= Beginning of Section =

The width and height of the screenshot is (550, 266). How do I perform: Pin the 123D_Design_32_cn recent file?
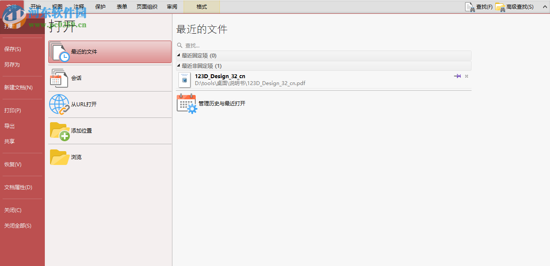point(457,76)
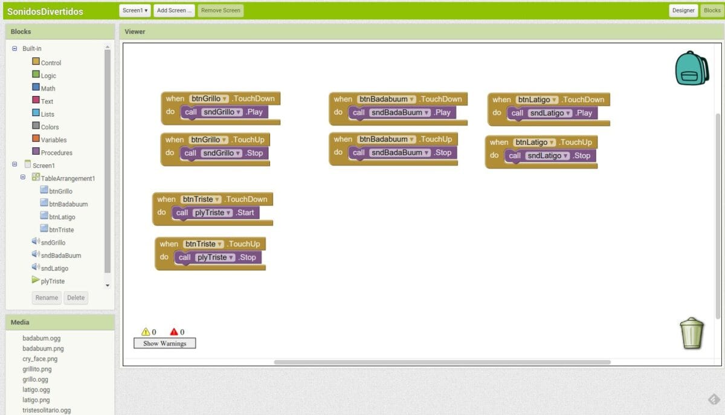Switch to Blocks view
The image size is (725, 415).
[x=712, y=10]
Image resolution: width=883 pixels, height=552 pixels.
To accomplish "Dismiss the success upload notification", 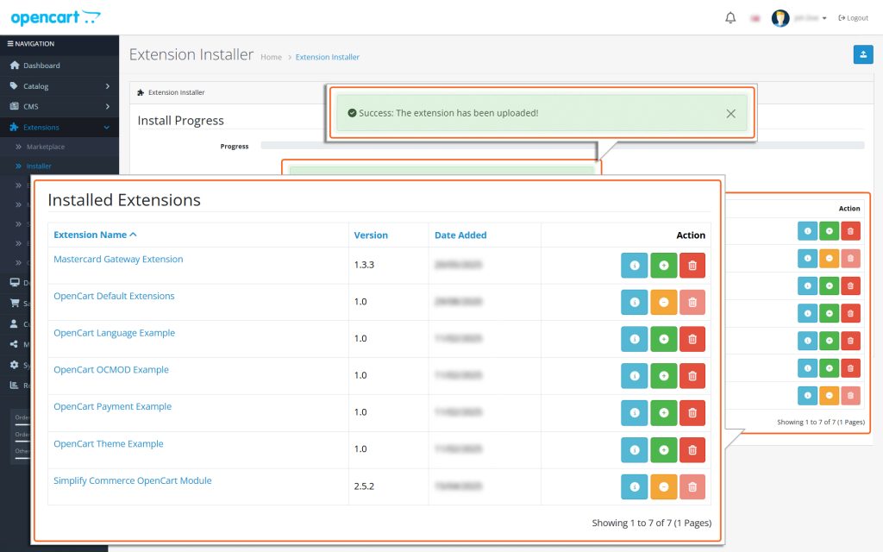I will tap(731, 113).

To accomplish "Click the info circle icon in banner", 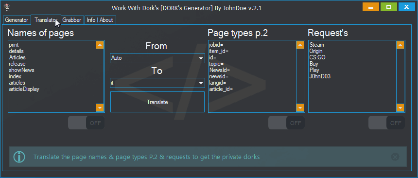I will coord(19,157).
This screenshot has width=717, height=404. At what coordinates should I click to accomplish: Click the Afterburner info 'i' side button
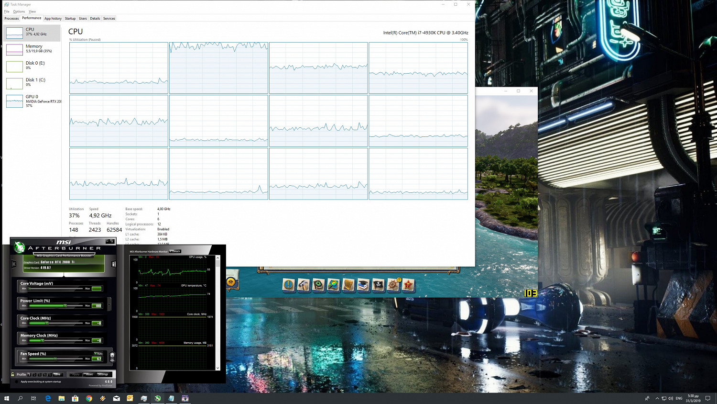pos(113,264)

= End of Section =

▶ _What the task asks_: Would you please print only the lines running from the one with "This screenshot has" to the final line of the entries above, exactly as written and without pictures?

▶ _Answer for the task_:
This screenshot has width=717, height=404. At what coordinates should I click to accomplish: Click the Afterburner info 'i' side button
pos(113,264)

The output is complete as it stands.